Fine frequently uses personal anecdote to develop a rapport with her reader and to make complex science read accessibly. Her use of anecdote also reveals that even she—a scientist with a strong interest in dismantling gender stereotypes—is deeply affected by gender norms and implicit bias. Coming, as it does, near the end of the book, this anecdote helps Fine develop her argument toward its final flowering: Gender bias is inescapable, yes. But that doesn’t mean it’s inalterable.
“Take a look around. The gender inequality that you see is in your mind. So are the cultural beliefs about gender that are so familiar to us all. They are in that messy tangle of mental associations that interact with the social context. Out of this interaction emerges your self-perception, your interests, your values, your behavior, even your abilities. Gender can become salient in the environment in so many ways: an imbalance of the sexes in a group, a commercial, a comment by a colleague, a query about sex on a form, perhaps also a pronoun, the sign on a restroom door, the feel of a skirt, the awareness of one’s own body. When the context activates gendered associations, that tangle serves as a barrier to nonstereotypical self-perception, concerns, emotions, sense of belonging, and behavior—and more readily allows what is traditionally expected of the sexes.”
In having built toward the concrete, moving from analyses of hard-science study design to the tangible social results of gender stereotyping, Fine addresses the reader directly in the Epilogue. In this second-person interlude, the findings of the previous 200 pages are placed in the reader’s hands—and in their head. Fine chooses examples that meet the reader where they sit, in the very “awareness of one’s own body.” This direct address asks readers to consider their personal involvement in the issues Fine has raised, and their personal and inescapable relation to gender.
“As society slowly changes, so too do the differences between male and female selves, abilities, emotions, values, interests, hormones, and brains—because each is inextricably intimate with the social context in which it develops and functions.”
The conclusions of Fine’s research suggest the difficulty of breaking out of sexist feedback loops—but also the possibility.

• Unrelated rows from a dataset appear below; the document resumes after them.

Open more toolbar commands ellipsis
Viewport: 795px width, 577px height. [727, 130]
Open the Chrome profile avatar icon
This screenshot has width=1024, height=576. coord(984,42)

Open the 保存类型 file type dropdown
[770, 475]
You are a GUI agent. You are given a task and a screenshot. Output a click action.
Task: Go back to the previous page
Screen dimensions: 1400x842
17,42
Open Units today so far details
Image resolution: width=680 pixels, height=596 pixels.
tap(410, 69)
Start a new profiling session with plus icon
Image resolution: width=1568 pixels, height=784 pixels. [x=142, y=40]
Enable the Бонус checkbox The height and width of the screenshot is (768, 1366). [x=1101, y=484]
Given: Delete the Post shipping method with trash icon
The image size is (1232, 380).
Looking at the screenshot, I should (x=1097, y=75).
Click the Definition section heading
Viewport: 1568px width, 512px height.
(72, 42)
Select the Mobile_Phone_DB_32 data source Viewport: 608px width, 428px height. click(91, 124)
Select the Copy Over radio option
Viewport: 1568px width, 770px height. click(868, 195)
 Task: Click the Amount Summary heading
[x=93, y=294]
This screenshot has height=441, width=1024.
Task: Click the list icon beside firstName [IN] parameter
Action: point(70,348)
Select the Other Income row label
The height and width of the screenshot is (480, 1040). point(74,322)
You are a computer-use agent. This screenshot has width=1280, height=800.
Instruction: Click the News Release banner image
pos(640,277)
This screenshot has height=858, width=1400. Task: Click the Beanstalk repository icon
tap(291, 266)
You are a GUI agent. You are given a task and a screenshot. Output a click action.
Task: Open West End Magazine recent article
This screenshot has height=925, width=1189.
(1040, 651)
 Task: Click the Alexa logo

Fine suggests that conscious movement toward social change can self-perpetuate in the same way that sexist stereotyping does. By creating their own, new context, women and men in non-stereotypical roles can slowly begin to create space for social change.
“Our minds, society, and neurosexism create difference. Together, they wire gender. But the wiring is soft, not hard. It is flexible, malleable, and changeable. And, if we only believe this, it will continue to unravel.”
The final words of the book are unequivocal. From the friendly wryness and scientific exactitude of the preceding pages, Fine moves into direct and forceful statements. Brief, rhythmic sentences knock her conclusions home. The book’s meticulous and nuanced case for the social construction of gender here comes to its fruition with a call to social change through the force—so often demonstrated in the preceding pages—of belief.